In the bowl of a stand mixer, combine the bread and milk
mixture, ground chuck, pork, egg yolks, 1 teaspoon of kosher salt, black
pepper, allspice, nutmeg, and onions. Beat on medium speed for 1 to 2 minutes.
Using a scale, weigh meatballs into 1-ounce portions and place on a sheet pan.
Using your hands, shape the meatballs into rounds.

 

Heat the remaining butter in the saute pan over medium-low
heat, or in an electric skillet set to 250 degrees. Add the meatballs and saute
until golden brown on all sides, about 7 to 10 minutes. Remove the meatballs to
an ovenproof dish using a slotted spoon and place in the warmed oven.

 

Once all of the meatballs are cooked, decrease the heat to low
and add the flour to the pan or skillet. Whisk until lightly browned,
approximately 1 to 2 minutes. Gradually add the beef stock and whisk until
sauce begins to thicken. Add the cream and continue to cook until the gravy
reaches the desired consistency. Remove the meatballs from the oven, cover with
the gravy and serve with boiled egg noodles and a side green salad.

 

What to talk about over dinner: What was different between the book and the movie?

§

▶ Written problem 1: According to the meatball recipe, how long should the meatballs be sautéed?
▶ Written problem 2: Copy the meatball recipe word for word, starting at the words "Heat the remaining" and stopping after "side green salad.".

▶ Information supplied:
§

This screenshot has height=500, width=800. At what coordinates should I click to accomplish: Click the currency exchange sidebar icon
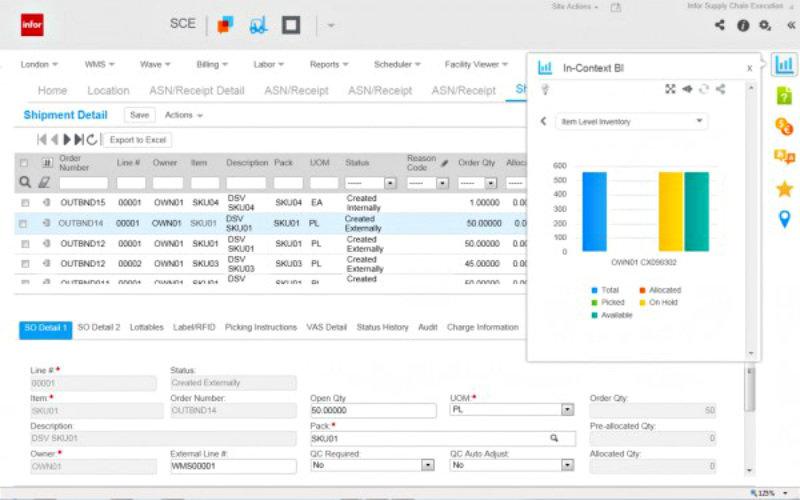(785, 126)
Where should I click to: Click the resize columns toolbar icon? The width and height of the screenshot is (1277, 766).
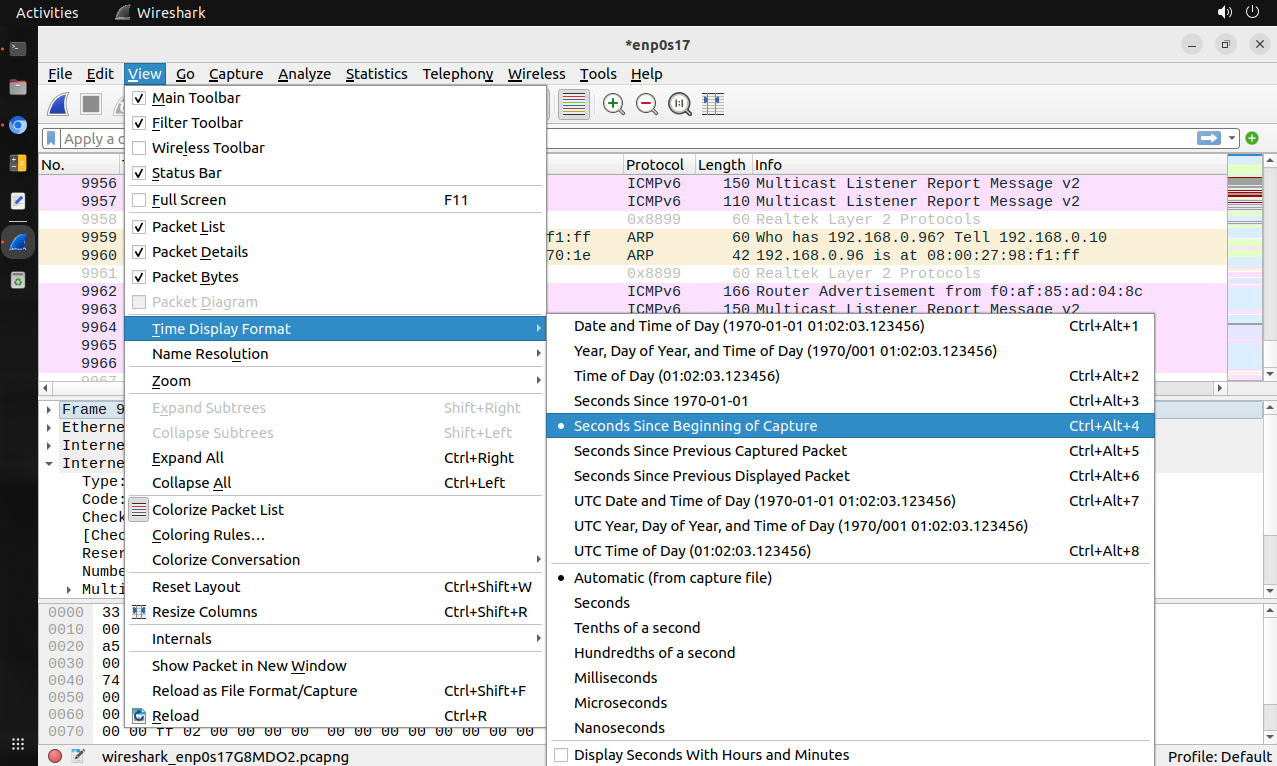pos(713,104)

§

▶ Output 1: About 7 to 10 minutes, until golden brown on all sides.

▶ Output 2:
Heat the remaining butter in the saute pan over medium-low
heat, or in an electric skillet set to 250 degrees. Add the meatballs and saute
until golden brown on all sides, about 7 to 10 minutes. Remove the meatballs to
an ovenproof dish using a slotted spoon and place in the warmed oven.

 

Once all of the meatballs are cooked, decrease the heat to low
and add the flour to the pan or skillet. Whisk until lightly browned,
approximately 1 to 2 minutes. Gradually add the beef stock and whisk until
sauce begins to thicken. Add the cream and continue to cook until the gravy
reaches the desired consistency. Remove the meatballs from the oven, cover with
the gravy and serve with boiled egg noodles and a side green salad.